Activity: Copy the whole listing verbatim.

** Supplied data follows **

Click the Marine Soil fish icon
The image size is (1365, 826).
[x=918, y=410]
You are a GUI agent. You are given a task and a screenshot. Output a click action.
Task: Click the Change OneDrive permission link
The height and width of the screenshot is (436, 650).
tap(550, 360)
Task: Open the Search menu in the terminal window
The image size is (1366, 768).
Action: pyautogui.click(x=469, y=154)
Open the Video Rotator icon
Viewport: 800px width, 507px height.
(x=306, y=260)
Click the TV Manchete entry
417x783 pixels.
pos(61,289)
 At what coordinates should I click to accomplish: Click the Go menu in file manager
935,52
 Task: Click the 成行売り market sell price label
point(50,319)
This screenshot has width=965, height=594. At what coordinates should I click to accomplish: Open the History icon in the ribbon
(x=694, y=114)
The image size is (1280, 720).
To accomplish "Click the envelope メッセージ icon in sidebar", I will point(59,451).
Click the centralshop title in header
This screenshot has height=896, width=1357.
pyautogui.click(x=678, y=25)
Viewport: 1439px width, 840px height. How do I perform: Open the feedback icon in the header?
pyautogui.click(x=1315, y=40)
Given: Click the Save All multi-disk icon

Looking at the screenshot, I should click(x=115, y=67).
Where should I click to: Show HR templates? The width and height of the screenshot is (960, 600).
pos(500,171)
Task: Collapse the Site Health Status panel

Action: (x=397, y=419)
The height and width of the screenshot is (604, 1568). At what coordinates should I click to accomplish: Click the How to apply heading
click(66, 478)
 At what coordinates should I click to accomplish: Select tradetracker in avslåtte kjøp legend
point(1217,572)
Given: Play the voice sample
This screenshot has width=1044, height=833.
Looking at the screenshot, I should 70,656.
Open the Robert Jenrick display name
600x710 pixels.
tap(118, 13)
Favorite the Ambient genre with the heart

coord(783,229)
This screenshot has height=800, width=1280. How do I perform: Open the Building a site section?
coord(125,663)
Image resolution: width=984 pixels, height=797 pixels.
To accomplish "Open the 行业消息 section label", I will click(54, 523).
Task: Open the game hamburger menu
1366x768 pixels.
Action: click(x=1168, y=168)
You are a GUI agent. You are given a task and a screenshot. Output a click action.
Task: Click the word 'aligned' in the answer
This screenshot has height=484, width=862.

** End of Supplied data **

Exercise result:
Click the Marine Soil fish icon
The image size is (1365, 826).
[x=918, y=410]
You are a GUI agent. You are given a task and a screenshot. Output a click action.
Task: Click the Change OneDrive permission link
The height and width of the screenshot is (436, 650).
tap(550, 360)
Task: Open the Search menu in the terminal window
The image size is (1366, 768).
Action: pyautogui.click(x=469, y=154)
Open the Video Rotator icon
Viewport: 800px width, 507px height.
(x=306, y=260)
Click the TV Manchete entry
417x783 pixels.
pos(61,289)
 At what coordinates should I click to accomplish: Click the Go menu in file manager
935,52
 Task: Click the 成行売り market sell price label
point(50,319)
This screenshot has width=965, height=594. At what coordinates should I click to accomplish: Open the History icon in the ribbon
(x=694, y=114)
The image size is (1280, 720).
To accomplish "Click the envelope メッセージ icon in sidebar", I will point(59,451).
Click the centralshop title in header
This screenshot has height=896, width=1357.
pyautogui.click(x=678, y=25)
Viewport: 1439px width, 840px height. How do I perform: Open the feedback icon in the header?
pyautogui.click(x=1315, y=40)
Given: Click the Save All multi-disk icon

Looking at the screenshot, I should click(x=115, y=67).
Where should I click to: Show HR templates? The width and height of the screenshot is (960, 600).
pos(500,171)
Task: Collapse the Site Health Status panel

Action: (x=397, y=419)
The height and width of the screenshot is (604, 1568). At what coordinates should I click to accomplish: Click the How to apply heading
click(66, 478)
 At what coordinates should I click to accomplish: Select tradetracker in avslåtte kjøp legend
point(1217,572)
Given: Play the voice sample
This screenshot has width=1044, height=833.
Looking at the screenshot, I should 70,656.
Open the Robert Jenrick display name
600x710 pixels.
tap(118, 13)
Favorite the Ambient genre with the heart

coord(783,229)
This screenshot has height=800, width=1280. How do I perform: Open the Building a site section?
coord(125,663)
Image resolution: width=984 pixels, height=797 pixels.
To accomplish "Open the 行业消息 section label", I will click(54, 523).
Task: Open the game hamburger menu
1366x768 pixels.
Action: click(x=1168, y=168)
You are a GUI agent. You are given a task and a screenshot. Output a click action.
Task: Click the word 'aligned' in the answer
This screenshot has height=484, width=862.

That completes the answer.